___ 本文抜粋

1. 生涯
ボビー・ハケットの生涯は、貧困の中で独学で音楽を始めた幼少期から始まり、ジャズ界の巨匠たちとの共演や、自身のバンド、スタジオワーク、そして国際的なツアー活動へと展開していきました。
1.1. 幼少期と音楽への目覚め
ハケットはロードアイランド州プロビデンスで、アイルランド系移民の家庭に生まれた。父は鍛冶屋、母は主婦で、9人の子供を抱える貧しい家庭であったため、彼は14歳で学校を中退し、地元の中華料理店のバンドでギターやヴァイオリンを演奏して家計を助けた。
転機となったのは、ルイ・アームストロングの演奏を目の当たりにしたことだった。この経験に触発され、ハケットはコルネットとトランペットの習得を始めた。1969年、長年のニューヨーカーのジャズ批評家ホイットニー・バリエットに対し、ハケットは「それ以来、私は同じ人間ではなかった。あの人は、そして今も、ジャズ界最高のホットトランペット奏者だ」と語っている。
1.2. 音楽的影響と初期のキャリア
プロビデンスでいくつかの地元バンドに参加した後、ニューヨーク州シラキュースやマサチューセッツ州ケープコッドのバンドで活動した。その後、ボストンやプロビデンスでブラッド・ゴーンズやクラリネット奏者ピー・ウィー・ラッセルと共に数シーズンを過ごし、ボストンでは自身のバンドを率いる経験も積んだ。

______

課題 —
ボビー・ハケットの生涯を述べた文章のうち、「転機となったのは、ルイ・アー」で始まり「ペット奏者だ」と語っている。」まで続く部分を、「コルネット」を「トロンボーン」に置き換えて書き直してください。

___ データ

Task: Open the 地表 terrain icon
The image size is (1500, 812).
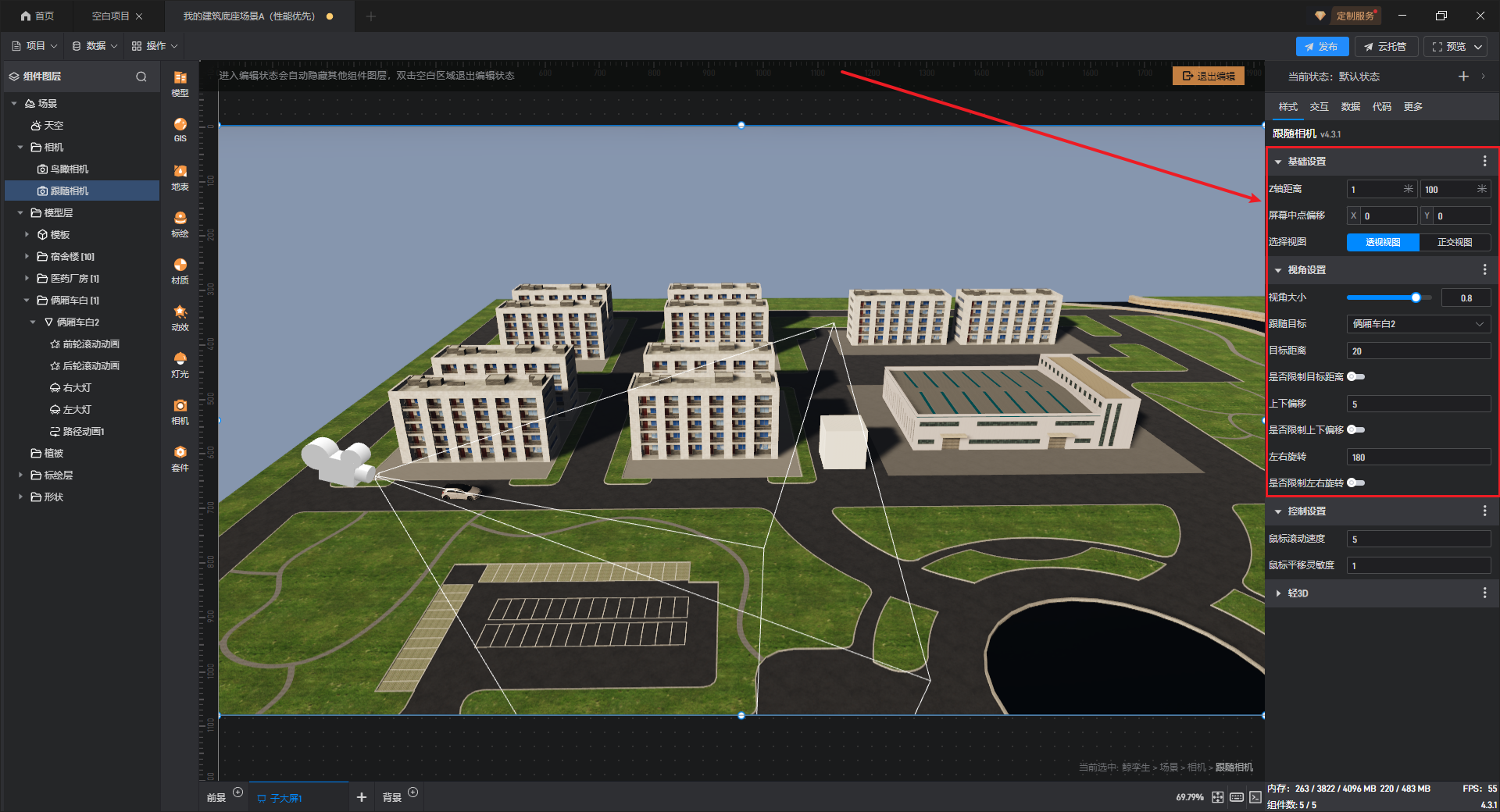Action: [x=180, y=176]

______

解答 —
転機となったのは、ルイ・アームストロングの演奏を目の当たりにしたことだった。この経験に触発され、ハケットはトロンボーンとトランペットの習得を始めた。1969年、長年のニューヨーカーのジャズ批評家ホイットニー・バリエットに対し、ハケットは「それ以来、私は同じ人間ではなかった。あの人は、そして今も、ジャズ界最高のホットトランペット奏者だ」と語っている。